──────── 提供データ

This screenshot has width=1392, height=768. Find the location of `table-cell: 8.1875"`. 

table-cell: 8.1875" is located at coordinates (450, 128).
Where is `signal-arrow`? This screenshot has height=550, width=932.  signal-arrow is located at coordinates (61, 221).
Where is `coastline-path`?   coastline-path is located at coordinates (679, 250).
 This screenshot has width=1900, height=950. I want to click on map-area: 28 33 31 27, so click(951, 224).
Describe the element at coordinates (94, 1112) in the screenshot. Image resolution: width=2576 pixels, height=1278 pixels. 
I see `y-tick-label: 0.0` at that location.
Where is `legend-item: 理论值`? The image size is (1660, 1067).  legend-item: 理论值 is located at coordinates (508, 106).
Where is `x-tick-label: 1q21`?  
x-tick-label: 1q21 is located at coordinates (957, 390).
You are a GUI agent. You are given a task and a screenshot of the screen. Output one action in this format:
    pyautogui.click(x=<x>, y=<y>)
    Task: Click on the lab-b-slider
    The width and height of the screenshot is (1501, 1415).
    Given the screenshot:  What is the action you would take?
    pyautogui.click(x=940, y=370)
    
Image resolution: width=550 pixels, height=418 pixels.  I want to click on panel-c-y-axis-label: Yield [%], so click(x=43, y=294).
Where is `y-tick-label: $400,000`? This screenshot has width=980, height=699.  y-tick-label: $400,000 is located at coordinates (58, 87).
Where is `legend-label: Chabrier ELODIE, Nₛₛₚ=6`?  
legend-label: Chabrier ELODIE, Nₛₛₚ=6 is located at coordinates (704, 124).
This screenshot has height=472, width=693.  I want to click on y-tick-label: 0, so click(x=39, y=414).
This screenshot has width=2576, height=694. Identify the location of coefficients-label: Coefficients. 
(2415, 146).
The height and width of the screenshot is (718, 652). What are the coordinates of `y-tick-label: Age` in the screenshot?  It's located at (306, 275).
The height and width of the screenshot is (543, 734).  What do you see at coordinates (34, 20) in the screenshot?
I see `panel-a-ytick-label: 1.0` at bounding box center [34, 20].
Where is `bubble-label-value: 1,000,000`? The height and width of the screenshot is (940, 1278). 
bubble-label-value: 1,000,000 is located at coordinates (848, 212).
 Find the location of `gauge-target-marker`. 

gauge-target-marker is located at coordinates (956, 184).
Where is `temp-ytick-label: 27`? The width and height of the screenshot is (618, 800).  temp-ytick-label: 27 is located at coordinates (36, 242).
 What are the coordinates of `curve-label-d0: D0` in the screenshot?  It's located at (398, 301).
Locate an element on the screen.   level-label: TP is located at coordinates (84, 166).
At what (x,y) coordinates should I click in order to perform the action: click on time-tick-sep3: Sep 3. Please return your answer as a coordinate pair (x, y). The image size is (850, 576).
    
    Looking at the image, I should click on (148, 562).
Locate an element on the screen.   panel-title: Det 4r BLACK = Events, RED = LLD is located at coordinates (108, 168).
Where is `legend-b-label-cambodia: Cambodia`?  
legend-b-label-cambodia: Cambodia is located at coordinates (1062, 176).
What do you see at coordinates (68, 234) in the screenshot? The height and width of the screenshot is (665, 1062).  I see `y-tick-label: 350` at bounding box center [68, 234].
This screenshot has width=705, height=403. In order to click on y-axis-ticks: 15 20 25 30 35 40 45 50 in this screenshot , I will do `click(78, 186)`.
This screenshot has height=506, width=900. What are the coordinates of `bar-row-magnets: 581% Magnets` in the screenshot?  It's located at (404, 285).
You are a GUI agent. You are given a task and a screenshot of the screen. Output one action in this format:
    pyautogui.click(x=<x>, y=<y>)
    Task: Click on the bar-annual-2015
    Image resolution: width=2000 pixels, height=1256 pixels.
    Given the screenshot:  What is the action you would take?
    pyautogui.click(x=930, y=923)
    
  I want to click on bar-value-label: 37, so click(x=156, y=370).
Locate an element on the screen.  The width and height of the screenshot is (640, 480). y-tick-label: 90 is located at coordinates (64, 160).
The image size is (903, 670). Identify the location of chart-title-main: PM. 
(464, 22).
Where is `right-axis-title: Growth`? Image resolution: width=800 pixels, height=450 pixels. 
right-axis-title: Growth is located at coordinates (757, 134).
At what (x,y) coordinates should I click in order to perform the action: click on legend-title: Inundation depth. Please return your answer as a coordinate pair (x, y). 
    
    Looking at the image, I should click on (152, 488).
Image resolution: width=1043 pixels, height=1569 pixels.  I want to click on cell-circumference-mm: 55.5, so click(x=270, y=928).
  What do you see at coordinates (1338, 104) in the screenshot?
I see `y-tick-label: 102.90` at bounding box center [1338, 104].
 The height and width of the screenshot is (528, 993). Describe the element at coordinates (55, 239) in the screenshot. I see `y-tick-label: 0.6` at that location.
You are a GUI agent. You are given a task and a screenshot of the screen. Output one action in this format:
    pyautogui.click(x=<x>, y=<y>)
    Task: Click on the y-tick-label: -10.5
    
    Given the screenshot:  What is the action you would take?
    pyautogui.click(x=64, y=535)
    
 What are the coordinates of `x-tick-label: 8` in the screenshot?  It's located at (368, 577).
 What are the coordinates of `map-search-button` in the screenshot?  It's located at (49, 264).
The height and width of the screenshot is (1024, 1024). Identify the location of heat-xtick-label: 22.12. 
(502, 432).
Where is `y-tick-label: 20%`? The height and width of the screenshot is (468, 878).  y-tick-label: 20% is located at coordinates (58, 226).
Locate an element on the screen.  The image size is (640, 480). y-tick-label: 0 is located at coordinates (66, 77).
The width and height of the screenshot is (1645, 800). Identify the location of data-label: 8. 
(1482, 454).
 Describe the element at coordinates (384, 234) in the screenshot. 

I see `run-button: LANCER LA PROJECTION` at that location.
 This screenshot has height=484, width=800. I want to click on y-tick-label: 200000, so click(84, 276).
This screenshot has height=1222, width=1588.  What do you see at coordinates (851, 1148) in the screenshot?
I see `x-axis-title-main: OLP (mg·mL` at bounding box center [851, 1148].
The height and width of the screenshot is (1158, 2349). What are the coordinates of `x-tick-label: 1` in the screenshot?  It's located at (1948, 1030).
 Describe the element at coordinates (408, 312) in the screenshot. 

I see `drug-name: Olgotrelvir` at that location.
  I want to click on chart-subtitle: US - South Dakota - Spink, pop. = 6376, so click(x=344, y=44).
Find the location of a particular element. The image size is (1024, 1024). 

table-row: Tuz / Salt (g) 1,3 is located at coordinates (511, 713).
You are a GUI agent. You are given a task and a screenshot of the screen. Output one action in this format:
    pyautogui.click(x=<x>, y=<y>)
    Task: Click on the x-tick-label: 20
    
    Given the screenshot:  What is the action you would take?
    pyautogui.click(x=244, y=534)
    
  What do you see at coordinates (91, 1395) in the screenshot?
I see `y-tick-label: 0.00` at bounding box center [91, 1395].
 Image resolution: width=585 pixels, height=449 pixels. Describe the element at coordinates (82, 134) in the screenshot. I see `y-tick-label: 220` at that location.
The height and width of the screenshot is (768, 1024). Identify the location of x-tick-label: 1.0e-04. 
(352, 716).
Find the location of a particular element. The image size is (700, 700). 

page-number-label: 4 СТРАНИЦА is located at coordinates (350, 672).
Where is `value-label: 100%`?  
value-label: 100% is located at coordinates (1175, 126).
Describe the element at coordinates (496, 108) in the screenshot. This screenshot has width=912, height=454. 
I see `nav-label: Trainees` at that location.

────────────────

**課題内容:** 上の項目をすべて、一字一句変えずにもう一度書き出しなさい。

**課題への解答:**
This screenshot has width=1392, height=768. Find the location of `table-cell: 8.1875"`. 

table-cell: 8.1875" is located at coordinates (450, 128).
Where is `signal-arrow`? This screenshot has height=550, width=932.  signal-arrow is located at coordinates (61, 221).
Where is `coastline-path`?   coastline-path is located at coordinates (679, 250).
 This screenshot has width=1900, height=950. I want to click on map-area: 28 33 31 27, so click(951, 224).
Describe the element at coordinates (94, 1112) in the screenshot. Image resolution: width=2576 pixels, height=1278 pixels. 
I see `y-tick-label: 0.0` at that location.
Where is `legend-item: 理论值`? The image size is (1660, 1067).  legend-item: 理论值 is located at coordinates (508, 106).
Where is `x-tick-label: 1q21`?  
x-tick-label: 1q21 is located at coordinates (957, 390).
You are a GUI agent. You are given a task and a screenshot of the screen. Output one action in this format:
    pyautogui.click(x=<x>, y=<y>)
    Task: Click on the lab-b-slider
    The width and height of the screenshot is (1501, 1415).
    Given the screenshot:  What is the action you would take?
    pyautogui.click(x=940, y=370)
    
Image resolution: width=550 pixels, height=418 pixels.  I want to click on panel-c-y-axis-label: Yield [%], so click(x=43, y=294).
Where is `y-tick-label: $400,000`? This screenshot has width=980, height=699.  y-tick-label: $400,000 is located at coordinates (58, 87).
Where is `legend-label: Chabrier ELODIE, Nₛₛₚ=6`?  
legend-label: Chabrier ELODIE, Nₛₛₚ=6 is located at coordinates (704, 124).
This screenshot has height=472, width=693.  I want to click on y-tick-label: 0, so click(x=39, y=414).
This screenshot has width=2576, height=694. Identify the location of coefficients-label: Coefficients. 
(2415, 146).
The height and width of the screenshot is (718, 652). What are the coordinates of `y-tick-label: Age` in the screenshot?  It's located at (306, 275).
The height and width of the screenshot is (543, 734).  What do you see at coordinates (34, 20) in the screenshot?
I see `panel-a-ytick-label: 1.0` at bounding box center [34, 20].
Where is `bubble-label-value: 1,000,000`? The height and width of the screenshot is (940, 1278). 
bubble-label-value: 1,000,000 is located at coordinates (848, 212).
 Find the location of `gauge-target-marker`. 

gauge-target-marker is located at coordinates (956, 184).
Where is `temp-ytick-label: 27`? The width and height of the screenshot is (618, 800).  temp-ytick-label: 27 is located at coordinates (36, 242).
 What are the coordinates of `curve-label-d0: D0` in the screenshot?  It's located at (398, 301).
Locate an element on the screen.   level-label: TP is located at coordinates (84, 166).
At what (x,y) coordinates should I click in order to perform the action: click on time-tick-sep3: Sep 3. Please return your answer as a coordinate pair (x, y). The image size is (850, 576).
    
    Looking at the image, I should click on (148, 562).
Locate an element on the screen.   panel-title: Det 4r BLACK = Events, RED = LLD is located at coordinates (108, 168).
Where is `legend-b-label-cambodia: Cambodia`?  
legend-b-label-cambodia: Cambodia is located at coordinates (1062, 176).
What do you see at coordinates (68, 234) in the screenshot? The height and width of the screenshot is (665, 1062).  I see `y-tick-label: 350` at bounding box center [68, 234].
This screenshot has width=705, height=403. In order to click on y-axis-ticks: 15 20 25 30 35 40 45 50 in this screenshot , I will do `click(78, 186)`.
This screenshot has height=506, width=900. What are the coordinates of `bar-row-magnets: 581% Magnets` in the screenshot?  It's located at (404, 285).
You are a GUI agent. You are given a task and a screenshot of the screen. Output one action in this format:
    pyautogui.click(x=<x>, y=<y>)
    Task: Click on the bar-annual-2015
    Image resolution: width=2000 pixels, height=1256 pixels.
    Given the screenshot:  What is the action you would take?
    pyautogui.click(x=930, y=923)
    
  I want to click on bar-value-label: 37, so click(x=156, y=370).
Locate an element on the screen.  The width and height of the screenshot is (640, 480). y-tick-label: 90 is located at coordinates (64, 160).
The image size is (903, 670). Identify the location of chart-title-main: PM. 
(464, 22).
Where is `right-axis-title: Growth`? Image resolution: width=800 pixels, height=450 pixels. 
right-axis-title: Growth is located at coordinates (757, 134).
At what (x,y) coordinates should I click in order to perform the action: click on legend-title: Inundation depth. Please return your answer as a coordinate pair (x, y). 
    
    Looking at the image, I should click on (152, 488).
Image resolution: width=1043 pixels, height=1569 pixels.  I want to click on cell-circumference-mm: 55.5, so click(x=270, y=928).
  What do you see at coordinates (1338, 104) in the screenshot?
I see `y-tick-label: 102.90` at bounding box center [1338, 104].
 The height and width of the screenshot is (528, 993). Describe the element at coordinates (55, 239) in the screenshot. I see `y-tick-label: 0.6` at that location.
You are a GUI agent. You are given a task and a screenshot of the screen. Output one action in this format:
    pyautogui.click(x=<x>, y=<y>)
    Task: Click on the y-tick-label: -10.5
    
    Given the screenshot:  What is the action you would take?
    pyautogui.click(x=64, y=535)
    
 What are the coordinates of `x-tick-label: 8` in the screenshot?  It's located at (368, 577).
 What are the coordinates of `map-search-button` in the screenshot?  It's located at (49, 264).
The height and width of the screenshot is (1024, 1024). Identify the location of heat-xtick-label: 22.12. 
(502, 432).
Where is `y-tick-label: 20%`? The height and width of the screenshot is (468, 878).  y-tick-label: 20% is located at coordinates (58, 226).
Locate an element on the screen.  The image size is (640, 480). y-tick-label: 0 is located at coordinates (66, 77).
The width and height of the screenshot is (1645, 800). Identify the location of data-label: 8. 
(1482, 454).
 Describe the element at coordinates (384, 234) in the screenshot. 

I see `run-button: LANCER LA PROJECTION` at that location.
 This screenshot has height=484, width=800. I want to click on y-tick-label: 200000, so click(84, 276).
This screenshot has height=1222, width=1588.  What do you see at coordinates (851, 1148) in the screenshot?
I see `x-axis-title-main: OLP (mg·mL` at bounding box center [851, 1148].
The height and width of the screenshot is (1158, 2349). What are the coordinates of `x-tick-label: 1` in the screenshot?  It's located at (1948, 1030).
 Describe the element at coordinates (408, 312) in the screenshot. 

I see `drug-name: Olgotrelvir` at that location.
  I want to click on chart-subtitle: US - South Dakota - Spink, pop. = 6376, so click(x=344, y=44).
Find the location of a particular element. The image size is (1024, 1024). 

table-row: Tuz / Salt (g) 1,3 is located at coordinates (511, 713).
You are a GUI agent. You are given a task and a screenshot of the screen. Output one action in this format:
    pyautogui.click(x=<x>, y=<y>)
    Task: Click on the x-tick-label: 20
    
    Given the screenshot:  What is the action you would take?
    pyautogui.click(x=244, y=534)
    
  What do you see at coordinates (91, 1395) in the screenshot?
I see `y-tick-label: 0.00` at bounding box center [91, 1395].
 Image resolution: width=585 pixels, height=449 pixels. Describe the element at coordinates (82, 134) in the screenshot. I see `y-tick-label: 220` at that location.
The height and width of the screenshot is (768, 1024). Identify the location of x-tick-label: 1.0e-04. 
(352, 716).
Find the location of a particular element. The image size is (700, 700). 

page-number-label: 4 СТРАНИЦА is located at coordinates (350, 672).
Where is `value-label: 100%`?  
value-label: 100% is located at coordinates (1175, 126).
Describe the element at coordinates (496, 108) in the screenshot. This screenshot has width=912, height=454. 
I see `nav-label: Trainees` at that location.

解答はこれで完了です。